[AUFGABEN]
1 > Übernimm aus dem Textauszug wörtlich die Stelle, die bei „Alkoholkonsum verlagert sich“ beginnt und bei „etwa gleich geblieben.“ endet.
2 > Beantworte kurz diese Fragen zum Textauszug:
(a) Wie heißt der Suchtforscher, der Debra leitet?
(b) Wie viel Prozent der Erwachsenen sind laut Kiefer betroffen?
(c) Wo stieg laut dem Bundesverband Wein und Spirituosen International der Absatz von Wein und Sekt?

[TEXTAUSZUG]
- - - -

Wahrscheinlich sei, dass im letzten Jahr mehr frische Ex-Raucher rückfällig geworden seien, sagt der Suchtforscher und Debra-Leiter Daniel Kotz der Deutschen Presse-Agentur. "Ob Corona-Stress oder allgemein Auswirkungen der Pandemie da jetzt hineinspielen, ist ein bisschen spekulativ, kann aber sein."
Alkoholkonsum verlagert sich mehr in die Wohnungen
Veränderungen gab es auch beimAlkoholkonsum. Es habe im Zuge der Corona-Pandemie weniger Gelegenheiten zum gemeinsamen Trinken gegeben, sagt der Suchtmediziner und Ärztliche Direktor Falk Kiefer vom Zentralinstitut für Seelische Gesundheit in Mannheim. Dennoch sei der durchschnittliche Alkoholkonsum in Deutschland im Vergleich zur Zeit vor der Pandemie in etwa gleich geblieben.
Er habe sich in die Wohnungen und auf eine spezielle Untergruppe von Konsumenten verlagert, erläutert Kiefer, der Präsident der Deutschen Gesellschaft für Suchtforschung und Suchttherapie ist. "Menschen, die ohnehin schon regelmäßig Alkohol zu Hause getrunken haben, zum Beispiel zum Schöntrinken des Abends - zum Vertreiben von Einsamkeit, Langeweile oder Sorgen, die trinken nun mehr." Rund 25 Prozent der Erwachsenen seien betroffen. Andere wiederum - die Geselligkeits- und Partytrinker - reduzierten ihren Konsum demnach im Mittel.
Dem Bundesverband Wein und Spirituosen International zufolge stieg im Lebensmitteleinzelhandel und Online-Handel der Absatz von Wein und Sekt, dies kompensiere die pandemiebedingten starken Rückgänge im Gastronomiebereich zumindest teilweise. "Menschen, die die Pandemie als belastend empfunden haben, haben im Schnitt mehr getrunken als andere", sagt Kiefer. Stressfaktoren seien zum Beispiel Mehrfachbelastungen durch Kinder im Home-Schooling oder Ehepartner im Homeoffice. Auch Langeweile und das Gefühl des Nichtgebrauchtwerdens sei für einige ein Grund zum Trinken.

- - - -

[Datensatzauszüge]
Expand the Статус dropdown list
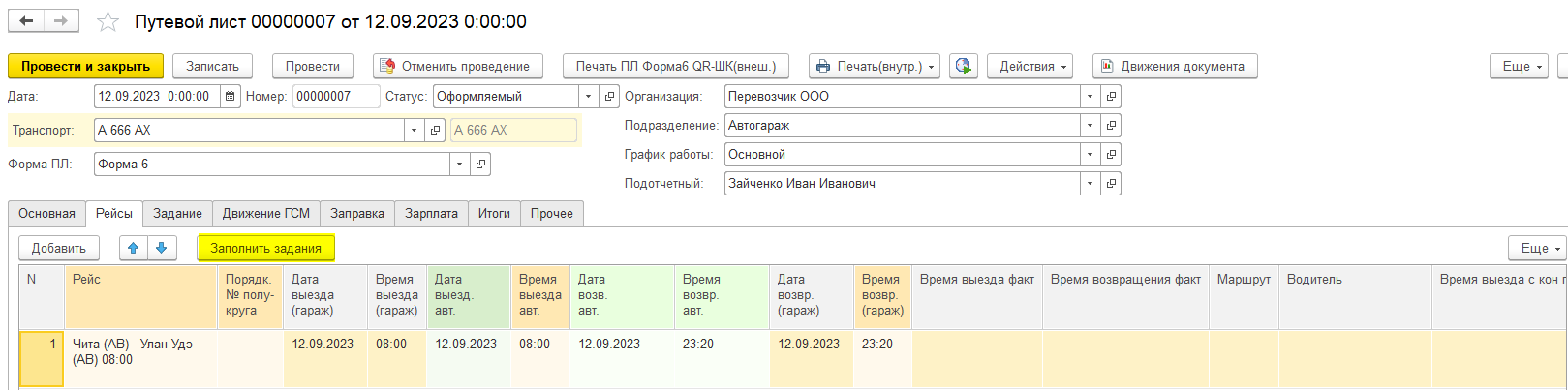The height and width of the screenshot is (390, 1568). click(588, 97)
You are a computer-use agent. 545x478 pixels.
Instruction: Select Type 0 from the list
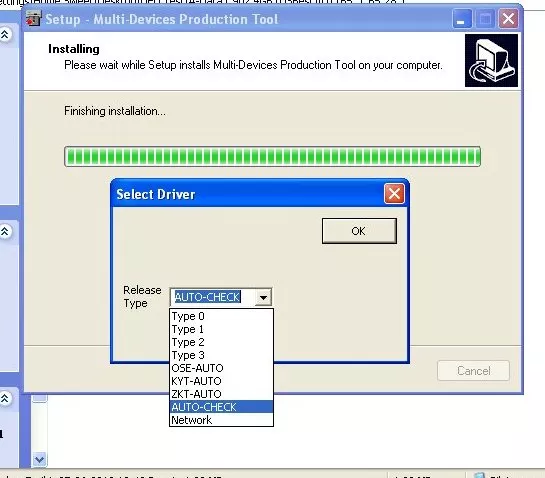click(x=221, y=316)
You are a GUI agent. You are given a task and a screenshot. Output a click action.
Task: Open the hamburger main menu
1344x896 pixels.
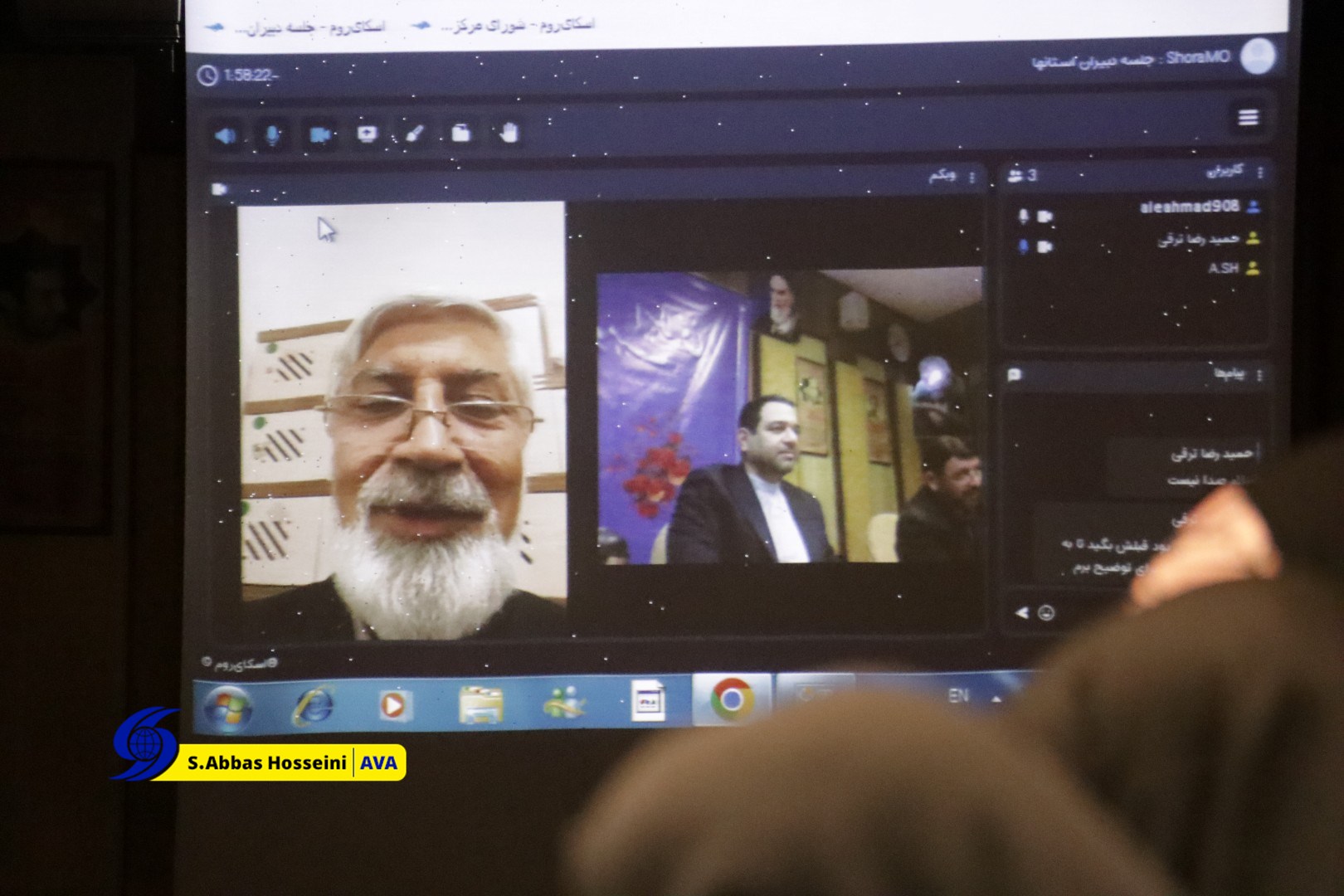(x=1248, y=118)
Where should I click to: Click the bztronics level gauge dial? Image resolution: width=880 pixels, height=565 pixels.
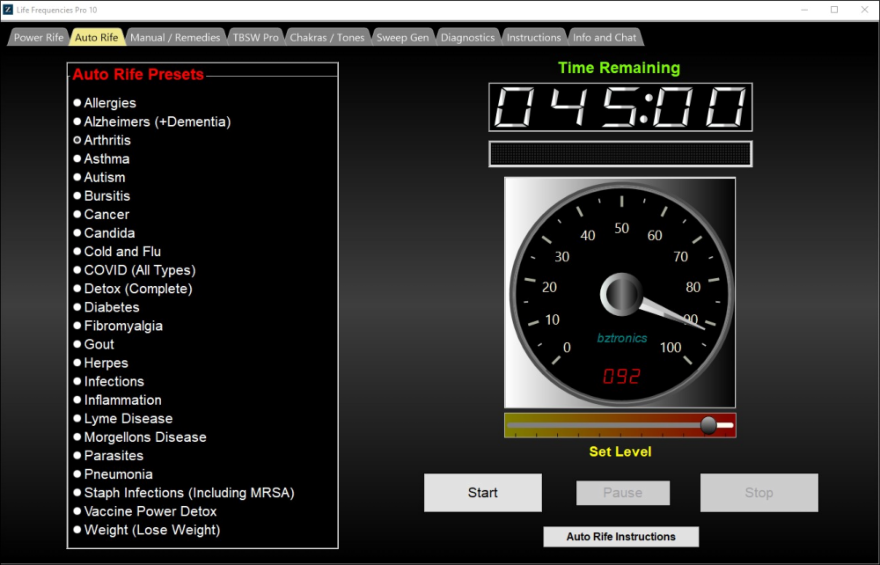(x=620, y=293)
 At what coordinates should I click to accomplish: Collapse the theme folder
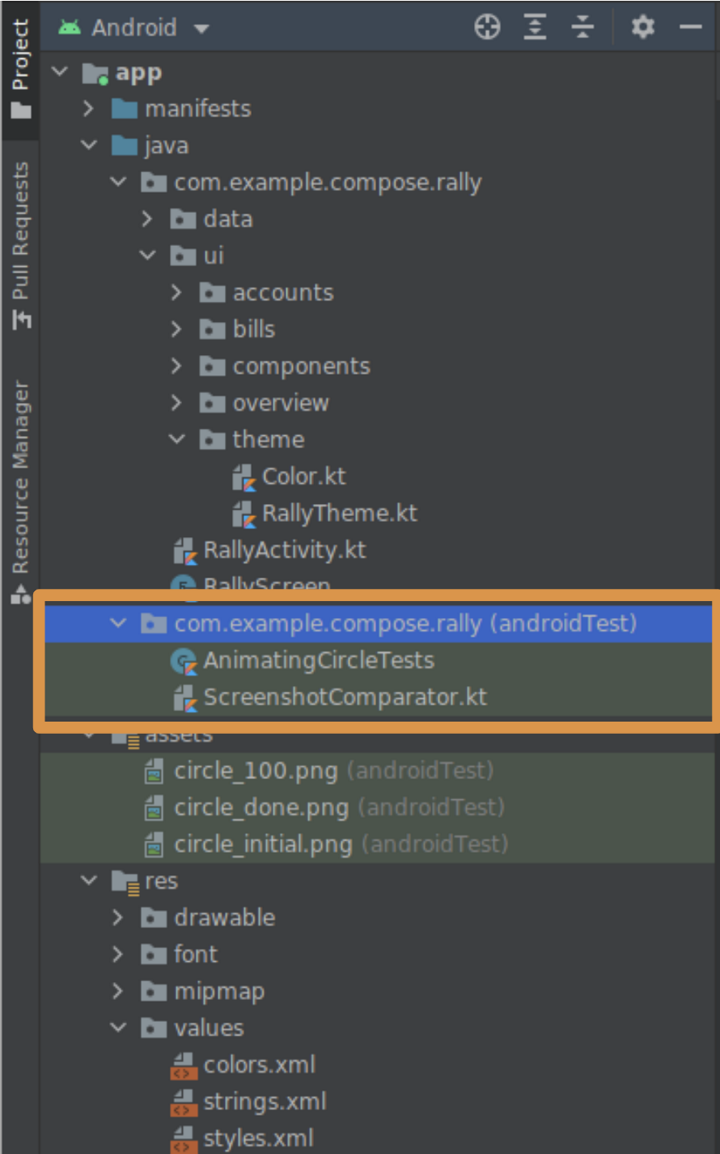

- - - -

[LÖSUNGEN]
1 >
Alkoholkonsum verlagert sich mehr in die Wohnungen
Veränderungen gab es auch beimAlkoholkonsum. Es habe im Zuge der Corona-Pandemie weniger Gelegenheiten zum gemeinsamen Trinken gegeben, sagt der Suchtmediziner und Ärztliche Direktor Falk Kiefer vom Zentralinstitut für Seelische Gesundheit in Mannheim. Dennoch sei der durchschnittliche Alkoholkonsum in Deutschland im Vergleich zur Zeit vor der Pandemie in etwa gleich geblieben.

2 >
(a) Daniel Kotz
(b) Rund 25 Prozent
(c) Im Lebensmitteleinzelhandel und im Online-Handel